Saturday, March 14, 2015

Death by Dialogue (1988)

... aka: Evil Nightmare

Directed by:
Thomas Dewier

This was another of those ultra-low-budget City Lights DTV releases that served primarily as shelf filler in the late 80 and were a warm-up to Joseph Merhi and Richard Pepin's more lucrative later venture, PM Entertainment Group. Most of these were cheap-o urban action flicks, but they also put out a number of horror films like Dance of Die (1987), THE NEWLYDEADS (1987), HOLLOW GATE (1988), Epitaph (1988) and this one. Troma later acquired the entire City Lights catalogue and issued DVDs, but regardless of where you get it or the format you get it on, it's worth noting that all versions of this shot-on-video effort look (and sound) like absolute crap. I suppose in a way that's fitting because the film itself is inept in every way possible, but the murky and sometimes even blurry picture quality combined with incompetent audio recording rendering much of the dialogue completely inaudible make this a chore to sit through. While I like cheap / bad movies as much as the next guy, I didn't find this one to be much fun at all despite a couple of memorably off-the-wall moments. Actually, I was mostly just bored.

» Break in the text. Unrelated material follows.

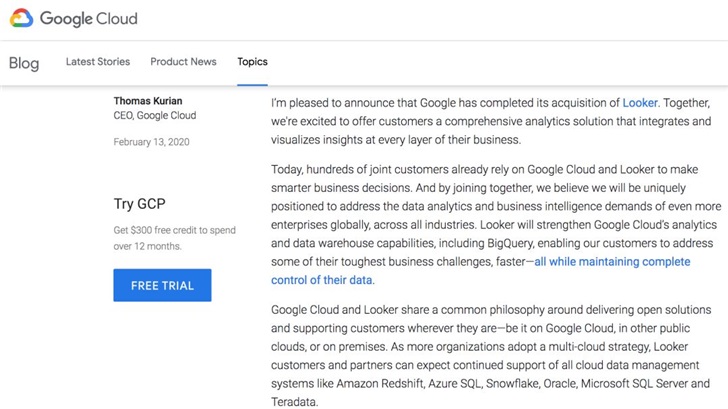Click the Google Cloud logo icon

click(x=22, y=19)
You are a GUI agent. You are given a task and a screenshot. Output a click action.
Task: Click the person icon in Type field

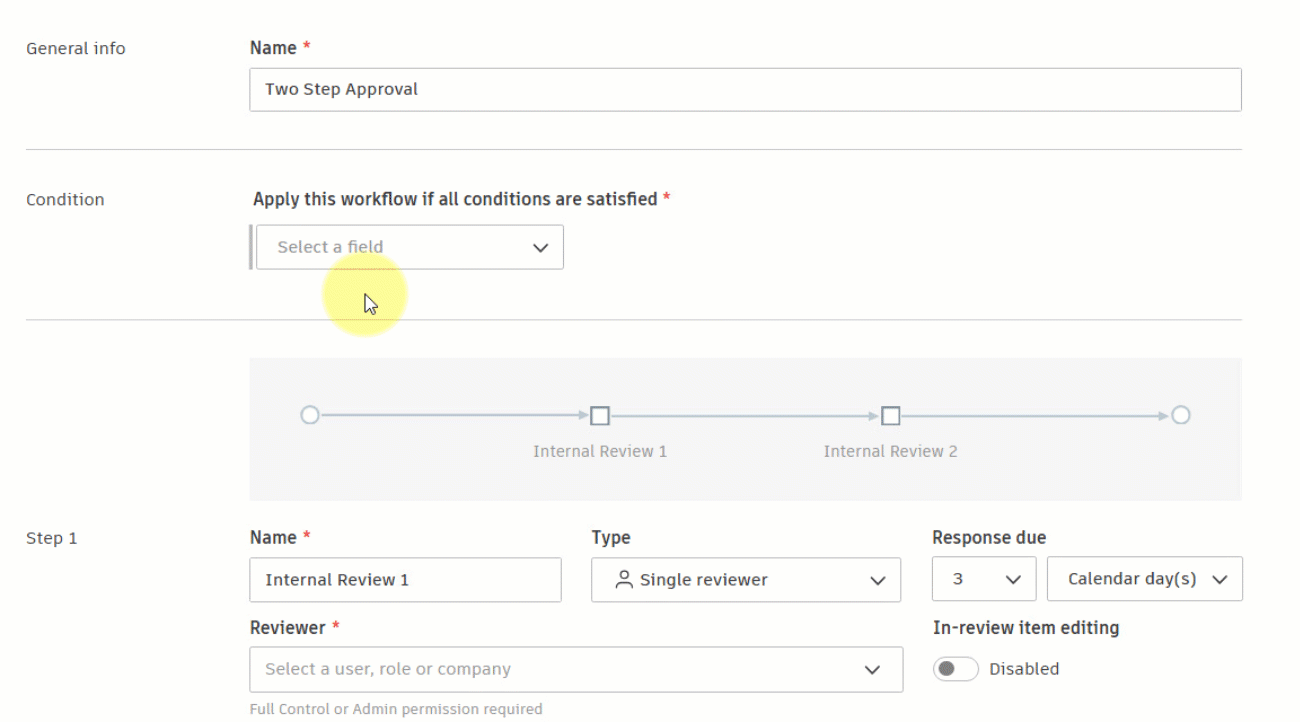[x=624, y=580]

Cary (Lenny Delducca) decides to pay his crippled taxidermist uncle (Theodore Lehmann) a visit at his remote county house. Also coming along are his girlfriend Shelly (Kelly Sullivan), his leather-jacket-wearing meat head friend Gene (Jude Gerard) and Gene's hottie girlfriend Linda (Laura Albert), who speaks so softly you can barely even hear her but at least takes her top off twice when things start getting boring. Rounding out the group is Lenny, who's played by Ken Sagoes, the only real "name" in the cast because he was in a few of the Elm Street sequels around this same time. Because Sagoes is black, he's of course the token fifth wheel of the group and the scriptwriter has poorly tried to emulate his Kincaid persona by making sure he's loud, frantic and curses a lot. The uncle lives with a sinister-acting female companion (Judy Gordon) who's obviously up to something and a handyman. The latter gets torched in the opening scene by a shrouded woman brandishing a flamethrower and his rotting corpse turns up just minutes after the "teens" arrive yet isn't enough of a red flag to alter their vacation plans any.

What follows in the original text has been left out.